131.わざわざ私に言葉を酷くさせるのか?

松本裕司は一瞬固まり、頷いて「はい、藤堂さんは今日退院です」と答えた。

藤堂澄人は腕時計を見て「ふむ」と一言言い、社長椅子から立ち上がり、上着を手に取って出て行った。

松本裕司は慌てて後を追った。有能な秘書として、常に社長の側にいなければならないのだ。

藤堂澄人が藤堂瞳の病室に着いた時、彼女の荷物はすでに片付けられており、木村靖子と話をしているところだった。

藤堂澄人が入ってくるのを見て、藤堂瞳と木村靖子の目が輝いた。

「お兄ちゃん、私を迎えに来てくれたの?」

藤堂澄人は表情を硬くしながら、頷いて「ああ」と答えた。

「やっぱりお兄ちゃんは私のことが一番大好きなんだね。退院の日まで覚えていてくれて」

藤堂瞳は甘えるように藤堂澄人の側に寄って、「お兄ちゃん、実は域が迎えに来てくれるだけで十分だったのに、わざわざ来てくれなくても」

藤堂澄人は少し不自然な表情を見せ、「荷物は全部片付いたのか?」

「うん、域が退院の手続きに行ってるところ」

藤堂瞳はそう言いながら、こっそりと木村靖子にウインクして、お兄ちゃんに話しかけるよう合図した。

藤堂澄人は二人のやり取りに気を留める余裕はなく、時折病室の入り口に目を向けては、一見何気ない様子を装いながらも、心の中では密かな期待を抱いていた。

木村靖子は、もうこれ以上受け身でいてはいけないと悟った。まもなく正式に九条家の一員となることを思うと、少し自信がついてきた。

藤堂澄人の前に進み出て、相変わらず柔らかで弱々しい様子で「澄人さん、私が帰国してから一度も一緒にご飯を食べていないわ。今日は時間ありますか?私が食事に誘わせていただきたいんですけど」

彼女はこれまで藤堂澄人をこんなにも露骨に誘ったことはなかった。小林静香が九条政と離婚し、母がまもなく本当の九条夫人になることで、木村靖子はようやく少しばかりの自信を持てるようになった。

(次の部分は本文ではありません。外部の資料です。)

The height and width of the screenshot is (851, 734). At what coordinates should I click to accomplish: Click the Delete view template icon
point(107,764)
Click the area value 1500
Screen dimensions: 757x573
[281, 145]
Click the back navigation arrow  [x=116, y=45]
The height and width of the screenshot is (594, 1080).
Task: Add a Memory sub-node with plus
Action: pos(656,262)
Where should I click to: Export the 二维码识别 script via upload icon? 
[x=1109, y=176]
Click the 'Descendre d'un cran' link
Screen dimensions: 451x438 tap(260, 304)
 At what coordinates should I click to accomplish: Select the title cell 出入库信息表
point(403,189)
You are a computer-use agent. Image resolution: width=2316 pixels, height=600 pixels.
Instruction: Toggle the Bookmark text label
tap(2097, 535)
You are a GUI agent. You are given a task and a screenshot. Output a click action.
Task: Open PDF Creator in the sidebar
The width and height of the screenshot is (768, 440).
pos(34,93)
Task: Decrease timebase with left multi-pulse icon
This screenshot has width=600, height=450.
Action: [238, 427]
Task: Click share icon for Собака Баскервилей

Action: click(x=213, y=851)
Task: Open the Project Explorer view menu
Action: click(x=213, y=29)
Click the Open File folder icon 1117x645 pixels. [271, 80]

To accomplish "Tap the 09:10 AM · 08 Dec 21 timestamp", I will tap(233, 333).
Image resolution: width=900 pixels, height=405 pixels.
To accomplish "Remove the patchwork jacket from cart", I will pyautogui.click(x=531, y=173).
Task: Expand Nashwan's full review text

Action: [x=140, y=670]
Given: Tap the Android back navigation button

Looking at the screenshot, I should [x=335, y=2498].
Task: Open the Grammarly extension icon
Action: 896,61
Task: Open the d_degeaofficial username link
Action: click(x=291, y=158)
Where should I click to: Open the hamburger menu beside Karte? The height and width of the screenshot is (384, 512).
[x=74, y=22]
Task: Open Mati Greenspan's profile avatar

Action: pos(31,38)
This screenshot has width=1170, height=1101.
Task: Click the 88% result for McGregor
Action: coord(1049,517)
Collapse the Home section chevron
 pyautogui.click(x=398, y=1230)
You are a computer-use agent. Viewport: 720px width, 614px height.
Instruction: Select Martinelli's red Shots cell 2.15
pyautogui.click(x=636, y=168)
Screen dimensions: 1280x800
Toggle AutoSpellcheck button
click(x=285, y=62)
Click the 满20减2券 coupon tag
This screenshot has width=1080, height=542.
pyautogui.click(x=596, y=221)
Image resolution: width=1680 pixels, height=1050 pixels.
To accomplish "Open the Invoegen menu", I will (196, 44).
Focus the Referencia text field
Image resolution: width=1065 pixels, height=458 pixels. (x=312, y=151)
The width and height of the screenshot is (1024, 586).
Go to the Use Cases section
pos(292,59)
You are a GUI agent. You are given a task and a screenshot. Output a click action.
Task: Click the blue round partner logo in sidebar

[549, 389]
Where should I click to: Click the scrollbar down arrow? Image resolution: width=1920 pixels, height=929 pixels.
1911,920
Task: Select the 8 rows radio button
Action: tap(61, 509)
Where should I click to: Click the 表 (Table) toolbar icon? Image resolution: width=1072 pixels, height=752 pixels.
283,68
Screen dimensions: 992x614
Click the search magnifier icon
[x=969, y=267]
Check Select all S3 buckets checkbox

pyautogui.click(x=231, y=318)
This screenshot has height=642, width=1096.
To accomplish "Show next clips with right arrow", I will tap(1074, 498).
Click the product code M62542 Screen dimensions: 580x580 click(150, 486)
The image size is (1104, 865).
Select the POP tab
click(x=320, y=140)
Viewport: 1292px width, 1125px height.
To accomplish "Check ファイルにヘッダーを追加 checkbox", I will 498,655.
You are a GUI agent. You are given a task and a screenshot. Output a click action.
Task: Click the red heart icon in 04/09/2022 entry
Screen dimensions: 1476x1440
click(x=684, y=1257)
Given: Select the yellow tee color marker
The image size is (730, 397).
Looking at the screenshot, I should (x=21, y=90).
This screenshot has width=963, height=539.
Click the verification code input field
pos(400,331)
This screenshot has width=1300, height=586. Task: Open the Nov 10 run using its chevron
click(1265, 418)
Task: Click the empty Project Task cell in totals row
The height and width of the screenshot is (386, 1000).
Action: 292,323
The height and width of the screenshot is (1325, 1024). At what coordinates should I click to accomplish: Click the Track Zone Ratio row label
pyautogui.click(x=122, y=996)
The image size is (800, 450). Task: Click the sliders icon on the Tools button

九条家のことを考えれば、藤堂澄人も断れないだろうと思っていた。

しかし藤堂澄人は彼女を一瞥もせず、冷淡な様子で「暇がない」と断った。

木村靖子は顔を青ざめさせた。藤堂澄人がこれほど露骨に断るとは思いもよらず、表情に悔しさを浮かべ、下唇を噛みしめながら、密かに拳を握りしめた。